Instructions to follow:
Nothing in the records may be left out or altered; reproduce them all exactly.

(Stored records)

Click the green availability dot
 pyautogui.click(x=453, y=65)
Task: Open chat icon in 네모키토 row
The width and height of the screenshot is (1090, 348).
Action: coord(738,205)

Solved exercise:
Click the green availability dot
 pyautogui.click(x=453, y=65)
Task: Open chat icon in 네모키토 row
The width and height of the screenshot is (1090, 348).
Action: coord(738,205)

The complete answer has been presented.